Еще школьные хулиганы играли за ближайшими от школы дровяными сараями в «чику» на деньги. Ударом свинцовой биты-блинчика нужно было перевернуть лежащие на земле копейки. Кто перевернул, тот выиграл кон и забрал себе чужие копейки. Эта запретная игра мне также не нравилась, поскольку с ее помощью взрослые мальчишки ловко выманивали у доверчивых малышей данную им на завтрак мелочь.
Воспоминания о счастливом советском детстве с безвозмездным трудом на благо общества грели душу не мне одному. Несколько лет тому назад Республиканская госбиблиотека переезжала из старого здания на углу улиц Кирова (ныне Элизабетес) и Кр. Барона на новое место – в «Замок света», что построили в Задвинье. Надо было перевезти пару миллионов книг библиотечных фондов из одного здания в другое. Директор библиотеки А. Вилкс решил организовать акцию с бесплатным трудом по образцу нашего школьного сбора металлолома и макулатуры. Он призвал в СМИ на помощь добровольцев со всей республики, чтобы они выстроились в цепочку и стали передавать книги из рук в руки от старого к новому зданию библиотеки. Учитывая расстояние между двумя точками, добровольцев надо было собрать тысяч пять. К русским директор обращаться не стал, видимо, потому, что их, по Преамбуле к Конституции, только что объявили в государстве второсортным этническим элементом. Поэтому русские на эту благородную в целом акцию не пришли. Представителей коренного этноса пришло человек двести. Они поносили книги по Кировскому (ныне Верманскому) парку туда-сюда и быстренько разошлись. Навыки бесплатного труда на общее благо оказались в этой части общества утраченными.

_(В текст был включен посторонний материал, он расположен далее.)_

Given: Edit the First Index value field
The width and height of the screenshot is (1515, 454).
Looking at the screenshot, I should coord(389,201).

Учеба в школе тем временем шла своим чередом. Мы осваивали математику, русский язык, историю, физику, ботанику, географию и прочие премудрости. Из школьных предметов мне больше всего нравились история и география. По истории я завел толстую амбарную книгу, в которую зарисовывал все схемы военных сражений, оружие и записывал «хитрые» военные приемы, вычитанные из книг. Географичка же так бойко перечисляла по памяти столицы африканских стран, реки и морские проливы, что мы подпадали под ее гипноз и тоже заучивали их наизусть. Удивительно, но по географии в классе не было двоечников и троечников.
Пионеры носили в школе на шее шелковый красный галстук. Его надо было гладить каждый день. Одноклассницы в черных костюмчиках, белых фартуках и красных галстуках выглядели очень симпатично. Парни ходили в темно-синих костюмах и светло-синих рубашках. Стрелки на форменных брюках из-за дешевизны материала никак не держались – гладь их или не гладь. А пионерские галстуки у мальчишек быстро становились словно пожеванными.

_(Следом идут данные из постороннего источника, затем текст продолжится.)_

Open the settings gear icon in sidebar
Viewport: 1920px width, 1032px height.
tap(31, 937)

Вообще пионерская атрибутика – значок с пламенем костра, красный галстук, пионерские горн и барабан, красное знамя отряда – не была чем-то чужим. Пионерские линейки на школьном дворе или в актовом зале придавали торжественность началу учебного года и другим важным школьным событиям, и они не рассматривались нами как навязанные извне коммунистические обряды.
Мне очень хотелось стать горнистом нашего пионерского отряда, но со слухом дела обстояли неважно, поэтому право трубить общий сбор досталось однокласснику Саше Яшкову. Трубил он так себе, но при этом становился в картинную позу: приставлял левую руку к талии, высоко закидывал голову с приложенным к губам горном в правой руке. Наверное, этой картинной позе я и завидовал. А может, просто завидовал тому, что к Сашке льнули девчонки. Он в такой позе казался представителем творческой профессии – музыкантом. Точно уже не помню.